But actually that's an information-destroying transformation. The order that columns appear in an ADO.NET record is significant. If something's in column 2 before your transformation, it should be in column 2 afterwards. Converting them to attributes will lose this information. (I know one DOM implementation, for instance, that retrieves attributes in alphabetical order by name.)

This is why ADO.NET represents rows like this, verbose though it is:

<Person>
   <FirstName>John</FirstName>
   <MiddleName>Q.</MiddleName>
   <LastName>Smith</LastName>
</Person>

As for the common wisdom that elements are for information, and attributes are for metainformation: this is often very good advice. It's also often just superstition that will lead you into bad places.

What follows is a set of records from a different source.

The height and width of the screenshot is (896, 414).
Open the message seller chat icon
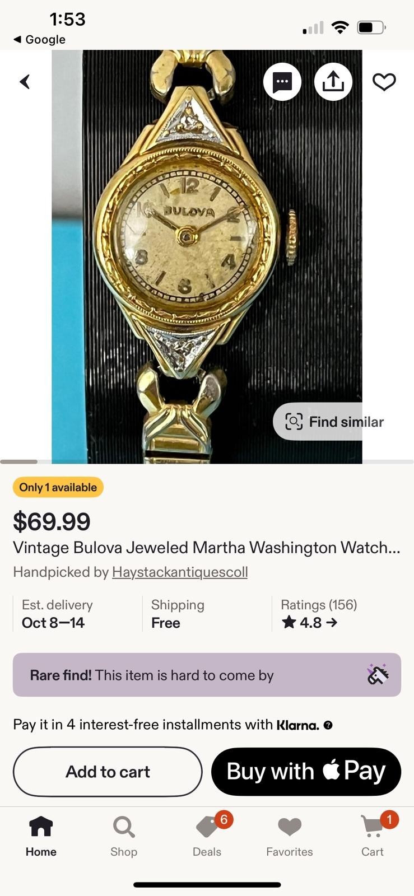[282, 82]

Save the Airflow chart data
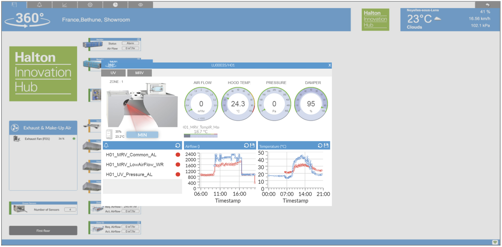click(252, 145)
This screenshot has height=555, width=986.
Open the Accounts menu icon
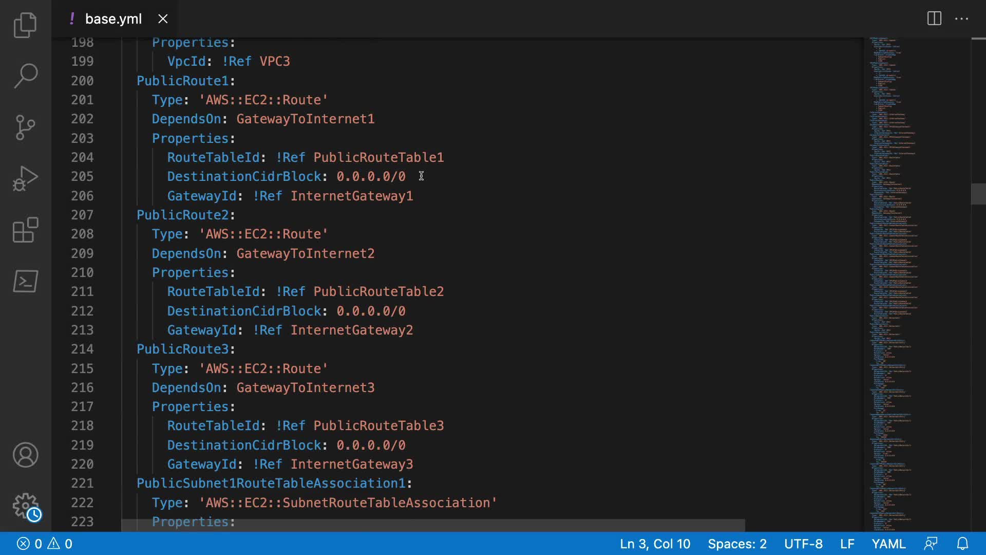(25, 455)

For one, metainformation may need to contain multiple values associated with the same name. You might, say, want to tag an element with a list of pages that will use it:

<Person Pages="B1,B2,B3,B4">
    <FirstName>John...

Ever tried to write an XSLT template that parses a comma-separated list? You'll learn a lot by doing it, but it's probably not something you want to know.

For another, XML designers who don't know what they're up against let this advice lead them to put in an attribute what should really be in the element's tag name. For instance:

<Person Type="Employee">
    <SSN>123-45-6789</SSN>
    <Extension>123</Extension>
</Person>
<Person Type="Customer">
    <PhoneNumber>123-456-7890</PhoneNumber>
    <BillingAddress>...

and so on. Guess what happens when you try to write a schema that enforces different rules on Person elements based on the Type attribute? Failure. Schemas are bound to the element name. All Person elements must have the same schema. In this case, the elements should be named Employee and Customer.

Robert Rossney